COMPASS is a team-based method of caring for patients whose chronic conditions are made more complicated by mental illness. COMPASS teams are made up of a primary care provider, a care coordinator, a consulting psychiatrist and the patient. The team is not designed to replace the primary care doctor, but rather complement the doctor’s care and possibly supplement it with additional services.
Care coordinators typically interact with patients weekly. Some of that interaction is in person, some of it may be via phone. The care coordinator checks in with the patient and reviews their treatment plan. Consulting psychiatrists review cases as well, and recommend appointments with behavioral health specialists.
Jean Reynolds, a patient who suffers from apical ballooning (also known as the broken heart syndrome), is one such patient who says frequent visits have helped her immensely.
A depression sufferer most of her life, Reynolds said she also suffers from fibromyalgia.

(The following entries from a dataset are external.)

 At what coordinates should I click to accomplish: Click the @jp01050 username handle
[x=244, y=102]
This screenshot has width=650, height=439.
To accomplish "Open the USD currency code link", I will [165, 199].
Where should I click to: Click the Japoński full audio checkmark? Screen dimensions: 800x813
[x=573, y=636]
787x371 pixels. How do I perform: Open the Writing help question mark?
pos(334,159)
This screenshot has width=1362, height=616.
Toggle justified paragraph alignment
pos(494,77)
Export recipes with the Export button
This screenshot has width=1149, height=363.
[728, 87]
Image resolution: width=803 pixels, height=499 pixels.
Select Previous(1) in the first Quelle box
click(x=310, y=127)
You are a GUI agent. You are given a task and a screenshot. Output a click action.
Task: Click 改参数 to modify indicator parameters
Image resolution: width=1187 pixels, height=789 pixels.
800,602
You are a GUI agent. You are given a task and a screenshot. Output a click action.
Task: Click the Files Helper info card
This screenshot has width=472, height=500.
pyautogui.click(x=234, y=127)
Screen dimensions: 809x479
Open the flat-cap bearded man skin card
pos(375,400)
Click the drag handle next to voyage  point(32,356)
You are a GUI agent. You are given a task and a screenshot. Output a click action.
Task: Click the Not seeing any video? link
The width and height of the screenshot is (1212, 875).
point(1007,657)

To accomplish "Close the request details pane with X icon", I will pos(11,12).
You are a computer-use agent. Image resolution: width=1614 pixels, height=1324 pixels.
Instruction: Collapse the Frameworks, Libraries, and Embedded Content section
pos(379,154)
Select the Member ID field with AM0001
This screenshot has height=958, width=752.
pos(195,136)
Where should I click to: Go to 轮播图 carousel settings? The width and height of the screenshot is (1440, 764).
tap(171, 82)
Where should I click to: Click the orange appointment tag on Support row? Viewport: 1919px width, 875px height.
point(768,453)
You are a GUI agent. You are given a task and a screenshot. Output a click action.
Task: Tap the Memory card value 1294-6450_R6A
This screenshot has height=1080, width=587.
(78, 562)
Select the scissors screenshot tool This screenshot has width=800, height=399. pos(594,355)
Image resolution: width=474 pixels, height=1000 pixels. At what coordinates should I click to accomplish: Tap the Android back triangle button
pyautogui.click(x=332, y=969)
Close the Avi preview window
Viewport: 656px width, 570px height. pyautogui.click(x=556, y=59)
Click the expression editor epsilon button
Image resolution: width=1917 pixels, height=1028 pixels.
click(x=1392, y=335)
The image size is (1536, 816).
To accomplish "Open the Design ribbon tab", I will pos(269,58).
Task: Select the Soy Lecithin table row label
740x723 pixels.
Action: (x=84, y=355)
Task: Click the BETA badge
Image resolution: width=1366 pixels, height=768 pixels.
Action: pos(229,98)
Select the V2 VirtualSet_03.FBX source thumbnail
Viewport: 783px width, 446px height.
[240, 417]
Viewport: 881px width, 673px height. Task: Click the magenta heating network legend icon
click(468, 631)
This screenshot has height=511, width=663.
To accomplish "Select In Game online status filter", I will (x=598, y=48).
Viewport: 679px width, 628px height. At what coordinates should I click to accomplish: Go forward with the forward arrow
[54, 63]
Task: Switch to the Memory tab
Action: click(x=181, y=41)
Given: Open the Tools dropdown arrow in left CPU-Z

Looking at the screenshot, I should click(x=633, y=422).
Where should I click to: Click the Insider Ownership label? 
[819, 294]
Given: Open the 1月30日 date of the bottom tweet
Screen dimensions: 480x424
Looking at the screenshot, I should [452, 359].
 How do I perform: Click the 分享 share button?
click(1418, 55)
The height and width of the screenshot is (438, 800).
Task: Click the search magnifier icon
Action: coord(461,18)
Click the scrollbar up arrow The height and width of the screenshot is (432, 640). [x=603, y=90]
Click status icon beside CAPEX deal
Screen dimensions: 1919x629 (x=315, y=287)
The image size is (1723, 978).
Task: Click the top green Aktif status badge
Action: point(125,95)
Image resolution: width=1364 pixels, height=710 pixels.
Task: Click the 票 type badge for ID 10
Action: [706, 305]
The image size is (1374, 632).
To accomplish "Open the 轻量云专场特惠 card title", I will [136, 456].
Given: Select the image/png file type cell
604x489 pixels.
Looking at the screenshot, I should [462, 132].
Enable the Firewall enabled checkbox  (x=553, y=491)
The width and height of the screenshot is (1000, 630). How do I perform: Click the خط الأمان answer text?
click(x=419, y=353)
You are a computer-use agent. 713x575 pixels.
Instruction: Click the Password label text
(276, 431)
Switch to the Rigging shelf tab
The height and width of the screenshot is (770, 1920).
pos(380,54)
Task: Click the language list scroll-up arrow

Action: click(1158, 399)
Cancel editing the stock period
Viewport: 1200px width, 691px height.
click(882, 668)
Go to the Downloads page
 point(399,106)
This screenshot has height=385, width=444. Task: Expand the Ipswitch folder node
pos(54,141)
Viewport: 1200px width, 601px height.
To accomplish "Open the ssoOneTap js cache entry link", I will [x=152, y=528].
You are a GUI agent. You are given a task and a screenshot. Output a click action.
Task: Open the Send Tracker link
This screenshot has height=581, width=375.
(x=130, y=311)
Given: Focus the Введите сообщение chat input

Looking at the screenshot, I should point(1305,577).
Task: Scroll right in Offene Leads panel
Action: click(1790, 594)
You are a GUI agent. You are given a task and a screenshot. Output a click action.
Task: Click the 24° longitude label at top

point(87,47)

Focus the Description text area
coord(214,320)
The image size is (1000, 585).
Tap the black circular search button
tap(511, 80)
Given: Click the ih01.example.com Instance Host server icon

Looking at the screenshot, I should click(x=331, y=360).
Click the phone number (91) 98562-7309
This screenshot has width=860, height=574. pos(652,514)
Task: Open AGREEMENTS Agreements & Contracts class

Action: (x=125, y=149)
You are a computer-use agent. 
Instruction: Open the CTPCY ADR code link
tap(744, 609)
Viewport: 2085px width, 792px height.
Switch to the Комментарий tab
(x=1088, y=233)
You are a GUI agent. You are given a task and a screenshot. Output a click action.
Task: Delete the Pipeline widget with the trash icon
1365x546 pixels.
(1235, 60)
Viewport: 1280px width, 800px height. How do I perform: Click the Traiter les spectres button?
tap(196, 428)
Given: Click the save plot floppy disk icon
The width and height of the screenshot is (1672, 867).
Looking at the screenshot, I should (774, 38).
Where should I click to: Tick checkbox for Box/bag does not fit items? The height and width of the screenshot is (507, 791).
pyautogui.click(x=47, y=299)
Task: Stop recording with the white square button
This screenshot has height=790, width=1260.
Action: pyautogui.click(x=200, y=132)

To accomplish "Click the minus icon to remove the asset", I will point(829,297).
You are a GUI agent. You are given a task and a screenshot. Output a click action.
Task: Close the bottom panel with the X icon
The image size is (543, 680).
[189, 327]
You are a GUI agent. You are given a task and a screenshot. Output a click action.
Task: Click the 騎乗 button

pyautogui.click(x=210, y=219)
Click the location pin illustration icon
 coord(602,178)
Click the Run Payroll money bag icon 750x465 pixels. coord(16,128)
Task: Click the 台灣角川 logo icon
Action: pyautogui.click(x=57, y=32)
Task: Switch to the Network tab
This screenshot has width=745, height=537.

Her apical ballooning intensified after menopause, and after encouragement from her husband, she sought medical attention. Her doctor suggested the COMPASS program. After taking a screening test — patients must have a certain score to qualify for the program — she was admitted.
After being in the program in late spring, she said her life has improved. Her mood is better and she has more energy. Also, the care team examined her medications and make adjustments that resulted in her sleeping better at night.
“It’s made a big difference to have someone to talk to, to work closely with me,” she said. “I know the doctors can’t possibly sit and listen to everyone. Plus, I can tell she cares.”
The “she” in this case is Jennifer Pollitt, a registered nurse who is one of two care coordinators in the COMPASS program.